Pero Dick no estaba impresionado.

– Acabamos de dedicar cinco minutos a un desertor cubano, Pat.

– ¿Te refieres a ese jugador de béisbol malísimo? -le preguntó Wallingford.

– Juega muy bien entre la segunda y la tercera base, y posee un buen bateo -replicó Dick, y dio por zanjado el asunto.

Entonces se produjo el rechazo de la novelista danesa de ojos verdes, la cual resultó ser una escritora quisquillosa que se negaba a que la entrevistara alguien que no había leído sus obras. ¿Al fin y al cabo, quién se creía ella que era?, Wallingford era un periodista muy ocupado, ¡no tenía tiempo para leer libros! Por lo menos había acertado al suponer cómo se pronunciaba su nombre: era bode eel, con el acento en la última sílaba, que sonaba en inglés como infortunio.

Las japonesas dedicadas a las artes eran demasiadas y además estaban deseosas de hablar con él; cuando lo hacían, les gustaba tocarle solidariamente el brazo izquierdo un poco por encima de su brusco final. Pero el jefe de redacción estaba «harto de las artes». Dick adujo, además, que las japonesas darían al público la falsa impresión de que las únicas participantes en el congreso eran niponas.

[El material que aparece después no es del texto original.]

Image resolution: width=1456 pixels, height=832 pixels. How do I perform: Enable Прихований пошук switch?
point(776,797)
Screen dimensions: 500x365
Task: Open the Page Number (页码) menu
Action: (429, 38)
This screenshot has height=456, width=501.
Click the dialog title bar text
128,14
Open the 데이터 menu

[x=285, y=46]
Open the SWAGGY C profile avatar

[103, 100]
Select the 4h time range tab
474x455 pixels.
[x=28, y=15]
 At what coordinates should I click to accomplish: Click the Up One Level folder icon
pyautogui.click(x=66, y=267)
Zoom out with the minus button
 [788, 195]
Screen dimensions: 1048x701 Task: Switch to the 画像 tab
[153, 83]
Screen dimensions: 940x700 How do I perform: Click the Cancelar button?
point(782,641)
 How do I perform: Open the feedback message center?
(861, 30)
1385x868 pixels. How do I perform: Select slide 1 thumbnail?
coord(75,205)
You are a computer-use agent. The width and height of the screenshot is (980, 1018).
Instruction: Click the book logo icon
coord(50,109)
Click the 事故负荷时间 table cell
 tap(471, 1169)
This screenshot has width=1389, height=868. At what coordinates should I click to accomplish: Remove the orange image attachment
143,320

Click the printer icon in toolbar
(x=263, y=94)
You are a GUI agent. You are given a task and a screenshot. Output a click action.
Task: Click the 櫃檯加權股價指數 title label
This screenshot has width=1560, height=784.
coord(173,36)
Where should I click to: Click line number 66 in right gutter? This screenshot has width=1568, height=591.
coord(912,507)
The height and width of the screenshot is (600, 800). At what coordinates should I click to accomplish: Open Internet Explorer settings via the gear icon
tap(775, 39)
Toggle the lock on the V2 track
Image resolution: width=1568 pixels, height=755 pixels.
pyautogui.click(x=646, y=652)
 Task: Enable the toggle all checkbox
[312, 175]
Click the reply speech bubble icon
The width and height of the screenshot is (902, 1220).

Patrick hizo acopio de valor para responder:

– ¿Desde cuándo nos preocupamos por dar a los telespectadores una falsa impresión?

– Escucha, Pat -le dijo Dick-, esa poeta diminuta con un tatuaje en la cara desanimaría incluso a otros poetas.

Wallingford ya llevaba demasiado tiempo en Japón, y estaba tan acostumbrado a lo mal que pronunciaban allí su lengua materna que también entendió mal a su jefe de redacción. No oyó «poeta diminuta», sino «poeta tan puta».

– No, Dick, escúchame tú -replicó Wallingford, mostrando una irritación que era totalmente impropia de él-: No soy mujer, pero incluso yo me ofendo al oír esa palabra.

– ¿Qué palabra? -inquirió Dick-. ¿Tatuaje?

– ¡Puta! -gritó Patrick-. Ya sabes qué palabra es.

– Has tomado la segunda mitad de «diminuta» por «puta», Pat -le informó el jefe de redacción-. Supongo que continuamente oyes aquello en lo que estás pensando.

A Patrick no le quedaba ningún recurso. Tenía que entrevistar a Jane Brown, la economista inglesa que había amenazado con desnudarse, o bien hablar con Evelyn Arbuthnot, la presunta lesbiana que le odiaba y se avergonzaba de haberse sentido atraída por él, aunque sólo hubiese sido momentáneamente. La economista inglesa era una estúpida de variedad claramente inglesa, pero esto último no importaba pues los norteamericanos se pirran por el acento inglés. Jane Brown silbaba como una tetera en pleno hervor de la que nadie se ocupara. No sólo se desgañitaba acerca de la marcha de la economía mundial, sino que insistía en la amenaza de desnudarse delante de los hombres.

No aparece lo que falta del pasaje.